Problem statement: Restate all of the records below exactly. Do not carry over any image.

Dataset entries
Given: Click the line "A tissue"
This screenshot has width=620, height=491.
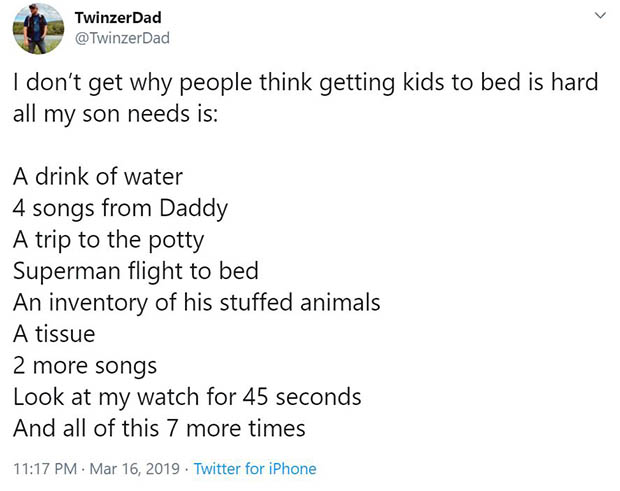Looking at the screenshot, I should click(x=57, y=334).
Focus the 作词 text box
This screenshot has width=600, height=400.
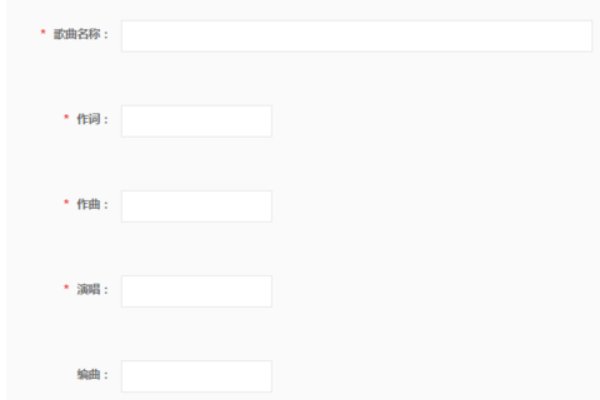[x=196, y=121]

Answer to this task:
Given: Click the line "A tissue"
This screenshot has width=620, height=491.
Looking at the screenshot, I should click(x=57, y=334).
Focus the 作词 text box
This screenshot has width=600, height=400.
[x=196, y=121]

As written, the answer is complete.